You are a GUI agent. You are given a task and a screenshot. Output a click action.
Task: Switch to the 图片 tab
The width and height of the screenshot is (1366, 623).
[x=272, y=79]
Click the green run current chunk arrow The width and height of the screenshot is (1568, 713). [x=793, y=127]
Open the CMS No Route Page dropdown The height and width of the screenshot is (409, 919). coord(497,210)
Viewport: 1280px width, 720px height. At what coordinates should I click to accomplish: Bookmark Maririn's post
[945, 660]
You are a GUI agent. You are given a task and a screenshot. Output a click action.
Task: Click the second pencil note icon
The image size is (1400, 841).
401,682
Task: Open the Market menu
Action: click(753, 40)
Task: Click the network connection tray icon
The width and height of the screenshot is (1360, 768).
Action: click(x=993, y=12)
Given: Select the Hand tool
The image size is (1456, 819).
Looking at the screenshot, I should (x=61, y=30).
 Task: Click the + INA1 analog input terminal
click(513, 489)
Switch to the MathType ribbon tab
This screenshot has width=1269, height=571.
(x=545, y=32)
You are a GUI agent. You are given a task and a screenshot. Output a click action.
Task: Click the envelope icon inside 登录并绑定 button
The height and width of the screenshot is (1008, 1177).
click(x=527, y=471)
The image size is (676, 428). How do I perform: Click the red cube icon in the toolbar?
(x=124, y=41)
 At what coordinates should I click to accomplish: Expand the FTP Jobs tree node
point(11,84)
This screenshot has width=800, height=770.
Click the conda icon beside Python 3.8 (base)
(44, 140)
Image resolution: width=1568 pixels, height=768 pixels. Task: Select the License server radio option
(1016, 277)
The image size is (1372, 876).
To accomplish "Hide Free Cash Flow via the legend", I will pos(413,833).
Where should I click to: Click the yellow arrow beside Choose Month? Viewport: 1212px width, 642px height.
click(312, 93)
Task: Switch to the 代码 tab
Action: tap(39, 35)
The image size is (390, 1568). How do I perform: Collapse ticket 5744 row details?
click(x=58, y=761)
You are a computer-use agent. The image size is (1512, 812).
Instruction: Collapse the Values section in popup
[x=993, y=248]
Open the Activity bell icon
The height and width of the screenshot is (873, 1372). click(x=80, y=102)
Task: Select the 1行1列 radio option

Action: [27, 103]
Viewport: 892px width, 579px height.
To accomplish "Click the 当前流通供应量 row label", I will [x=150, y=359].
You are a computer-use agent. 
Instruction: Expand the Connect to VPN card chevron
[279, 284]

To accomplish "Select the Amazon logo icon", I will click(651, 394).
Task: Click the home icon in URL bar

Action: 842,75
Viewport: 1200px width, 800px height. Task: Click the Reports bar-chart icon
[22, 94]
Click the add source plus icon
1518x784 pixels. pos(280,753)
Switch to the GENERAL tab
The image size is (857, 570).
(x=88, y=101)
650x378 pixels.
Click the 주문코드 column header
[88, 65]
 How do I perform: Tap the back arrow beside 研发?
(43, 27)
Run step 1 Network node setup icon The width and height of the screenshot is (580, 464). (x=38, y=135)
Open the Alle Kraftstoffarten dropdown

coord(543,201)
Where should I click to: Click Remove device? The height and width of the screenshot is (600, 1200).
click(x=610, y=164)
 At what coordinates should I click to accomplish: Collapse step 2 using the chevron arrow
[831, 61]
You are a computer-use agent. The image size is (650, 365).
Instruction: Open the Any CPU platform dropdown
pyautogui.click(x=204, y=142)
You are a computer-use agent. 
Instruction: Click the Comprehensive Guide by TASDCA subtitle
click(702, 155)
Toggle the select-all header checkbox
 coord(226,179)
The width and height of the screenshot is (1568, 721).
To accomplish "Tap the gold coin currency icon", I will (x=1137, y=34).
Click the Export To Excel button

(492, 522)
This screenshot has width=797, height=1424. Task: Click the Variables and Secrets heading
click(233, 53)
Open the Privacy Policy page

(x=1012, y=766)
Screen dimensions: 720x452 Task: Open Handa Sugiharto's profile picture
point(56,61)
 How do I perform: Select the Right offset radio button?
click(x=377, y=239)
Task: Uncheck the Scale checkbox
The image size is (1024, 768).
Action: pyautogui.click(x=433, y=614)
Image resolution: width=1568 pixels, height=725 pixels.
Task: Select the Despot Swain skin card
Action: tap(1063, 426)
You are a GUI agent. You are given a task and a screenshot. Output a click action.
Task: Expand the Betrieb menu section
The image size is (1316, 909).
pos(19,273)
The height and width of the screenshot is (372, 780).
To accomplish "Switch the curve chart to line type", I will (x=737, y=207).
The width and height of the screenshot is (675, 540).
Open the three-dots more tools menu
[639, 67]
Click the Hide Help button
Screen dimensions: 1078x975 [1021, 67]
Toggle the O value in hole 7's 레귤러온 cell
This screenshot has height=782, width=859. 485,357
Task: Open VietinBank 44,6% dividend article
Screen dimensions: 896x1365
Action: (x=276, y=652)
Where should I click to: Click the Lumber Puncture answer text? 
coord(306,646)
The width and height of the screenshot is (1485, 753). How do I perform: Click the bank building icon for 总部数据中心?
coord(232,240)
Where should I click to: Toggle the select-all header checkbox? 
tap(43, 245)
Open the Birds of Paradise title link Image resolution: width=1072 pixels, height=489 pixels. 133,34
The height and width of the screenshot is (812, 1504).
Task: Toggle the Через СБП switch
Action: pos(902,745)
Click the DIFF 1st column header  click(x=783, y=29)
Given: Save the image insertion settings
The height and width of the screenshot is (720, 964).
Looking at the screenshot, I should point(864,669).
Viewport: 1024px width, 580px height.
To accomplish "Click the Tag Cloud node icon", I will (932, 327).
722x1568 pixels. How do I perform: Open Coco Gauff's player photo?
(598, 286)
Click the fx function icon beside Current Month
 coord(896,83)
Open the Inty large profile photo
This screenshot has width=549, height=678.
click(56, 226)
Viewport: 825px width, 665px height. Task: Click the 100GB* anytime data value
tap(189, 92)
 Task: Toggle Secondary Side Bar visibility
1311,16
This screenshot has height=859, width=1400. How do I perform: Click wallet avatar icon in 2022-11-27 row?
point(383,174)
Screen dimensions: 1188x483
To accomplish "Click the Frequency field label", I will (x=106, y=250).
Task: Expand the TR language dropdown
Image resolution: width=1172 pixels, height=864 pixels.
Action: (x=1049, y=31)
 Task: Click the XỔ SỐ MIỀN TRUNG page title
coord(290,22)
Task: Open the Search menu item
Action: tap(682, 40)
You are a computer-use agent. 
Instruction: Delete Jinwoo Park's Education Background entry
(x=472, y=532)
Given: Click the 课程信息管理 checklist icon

═══

# Given task
Rewrite the lines above, replacing "GUI agent" with "desktop agent" wherever it occurs and leaving everything else as it is.

# Exercise answer
You are a desktop agent. You are given a task and a screenshot. Output a click action.
Task: Switch to the 图片 tab
The width and height of the screenshot is (1366, 623).
[x=272, y=79]
Click the green run current chunk arrow The width and height of the screenshot is (1568, 713). [x=793, y=127]
Open the CMS No Route Page dropdown The height and width of the screenshot is (409, 919). coord(497,210)
Viewport: 1280px width, 720px height. At what coordinates should I click to accomplish: Bookmark Maririn's post
[945, 660]
You are a desktop agent. You are given a task and a screenshot. Output a click action.
Task: Click the second pencil note icon
The image size is (1400, 841).
401,682
Task: Open the Market menu
Action: click(753, 40)
Task: Click the network connection tray icon
The width and height of the screenshot is (1360, 768).
Action: click(x=993, y=12)
Given: Select the Hand tool
The image size is (1456, 819).
Looking at the screenshot, I should (x=61, y=30).
 Task: Click the + INA1 analog input terminal
click(513, 489)
Switch to the MathType ribbon tab
This screenshot has width=1269, height=571.
(x=545, y=32)
You are a desktop agent. You are given a task and a screenshot. Output a click action.
Task: Click the envelope icon inside 登录并绑定 button
The height and width of the screenshot is (1008, 1177).
click(x=527, y=471)
The image size is (676, 428). How do I perform: Click the red cube icon in the toolbar?
(x=124, y=41)
 At what coordinates should I click to accomplish: Expand the FTP Jobs tree node
point(11,84)
This screenshot has width=800, height=770.
Click the conda icon beside Python 3.8 (base)
(44, 140)
Image resolution: width=1568 pixels, height=768 pixels. Task: Select the License server radio option
(1016, 277)
The image size is (1372, 876).
To accomplish "Hide Free Cash Flow via the legend", I will pos(413,833).
Where should I click to: Click the yellow arrow beside Choose Month? Viewport: 1212px width, 642px height.
click(312, 93)
Task: Switch to the 代码 tab
Action: tap(39, 35)
The image size is (390, 1568). How do I perform: Collapse ticket 5744 row details?
click(x=58, y=761)
You are a computer-use agent. The image size is (1512, 812).
Instruction: Collapse the Values section in popup
[x=993, y=248]
Open the Activity bell icon
The height and width of the screenshot is (873, 1372). click(x=80, y=102)
Task: Select the 1行1列 radio option

Action: [27, 103]
Viewport: 892px width, 579px height.
To accomplish "Click the 当前流通供应量 row label", I will [x=150, y=359].
You are a computer-use agent. 
Instruction: Expand the Connect to VPN card chevron
[279, 284]

To accomplish "Select the Amazon logo icon", I will click(651, 394).
Task: Click the home icon in URL bar

Action: 842,75
Viewport: 1200px width, 800px height. Task: Click the Reports bar-chart icon
[22, 94]
Click the add source plus icon
1518x784 pixels. pos(280,753)
Switch to the GENERAL tab
The image size is (857, 570).
(x=88, y=101)
650x378 pixels.
Click the 주문코드 column header
[88, 65]
 How do I perform: Tap the back arrow beside 研发?
(43, 27)
Run step 1 Network node setup icon The width and height of the screenshot is (580, 464). (x=38, y=135)
Open the Alle Kraftstoffarten dropdown

coord(543,201)
Where should I click to: Click Remove device? The height and width of the screenshot is (600, 1200).
click(x=610, y=164)
 At what coordinates should I click to accomplish: Collapse step 2 using the chevron arrow
[831, 61]
You are a computer-use agent. The image size is (650, 365).
Instruction: Open the Any CPU platform dropdown
pyautogui.click(x=204, y=142)
You are a computer-use agent. 
Instruction: Click the Comprehensive Guide by TASDCA subtitle
click(702, 155)
Toggle the select-all header checkbox
 coord(226,179)
The width and height of the screenshot is (1568, 721).
To accomplish "Tap the gold coin currency icon", I will (x=1137, y=34).
Click the Export To Excel button

(492, 522)
This screenshot has width=797, height=1424. Task: Click the Variables and Secrets heading
click(233, 53)
Open the Privacy Policy page

(x=1012, y=766)
Screen dimensions: 720x452 Task: Open Handa Sugiharto's profile picture
point(56,61)
 How do I perform: Select the Right offset radio button?
click(x=377, y=239)
Task: Uncheck the Scale checkbox
The image size is (1024, 768).
Action: pyautogui.click(x=433, y=614)
Image resolution: width=1568 pixels, height=725 pixels.
Task: Select the Despot Swain skin card
Action: tap(1063, 426)
You are a desktop agent. You are given a task and a screenshot. Output a click action.
Task: Expand the Betrieb menu section
The image size is (1316, 909).
pos(19,273)
The height and width of the screenshot is (372, 780).
To accomplish "Switch the curve chart to line type", I will (x=737, y=207).
The width and height of the screenshot is (675, 540).
Open the three-dots more tools menu
[639, 67]
Click the Hide Help button
Screen dimensions: 1078x975 [1021, 67]
Toggle the O value in hole 7's 레귤러온 cell
This screenshot has height=782, width=859. 485,357
Task: Open VietinBank 44,6% dividend article
Screen dimensions: 896x1365
Action: (x=276, y=652)
Where should I click to: Click the Lumber Puncture answer text? 
coord(306,646)
The width and height of the screenshot is (1485, 753). How do I perform: Click the bank building icon for 总部数据中心?
coord(232,240)
Where should I click to: Toggle the select-all header checkbox? 
tap(43, 245)
Open the Birds of Paradise title link Image resolution: width=1072 pixels, height=489 pixels. 133,34
The height and width of the screenshot is (812, 1504).
Task: Toggle the Через СБП switch
Action: pos(902,745)
Click the DIFF 1st column header  click(x=783, y=29)
Given: Save the image insertion settings
The height and width of the screenshot is (720, 964).
Looking at the screenshot, I should point(864,669).
Viewport: 1024px width, 580px height.
To accomplish "Click the Tag Cloud node icon", I will (932, 327).
722x1568 pixels. How do I perform: Open Coco Gauff's player photo?
(598, 286)
Click the fx function icon beside Current Month
 coord(896,83)
Open the Inty large profile photo
This screenshot has width=549, height=678.
click(56, 226)
Viewport: 825px width, 665px height. Task: Click the 100GB* anytime data value
tap(189, 92)
 Task: Toggle Secondary Side Bar visibility
1311,16
This screenshot has height=859, width=1400. How do I perform: Click wallet avatar icon in 2022-11-27 row?
point(383,174)
Screen dimensions: 1188x483
To accomplish "Click the Frequency field label", I will (x=106, y=250).
Task: Expand the TR language dropdown
Image resolution: width=1172 pixels, height=864 pixels.
Action: (x=1049, y=31)
 Task: Click the XỔ SỐ MIỀN TRUNG page title
coord(290,22)
Task: Open the Search menu item
Action: tap(682, 40)
You are a computer-use agent. 
Instruction: Delete Jinwoo Park's Education Background entry
(x=472, y=532)
Given: Click the 课程信息管理 checklist icon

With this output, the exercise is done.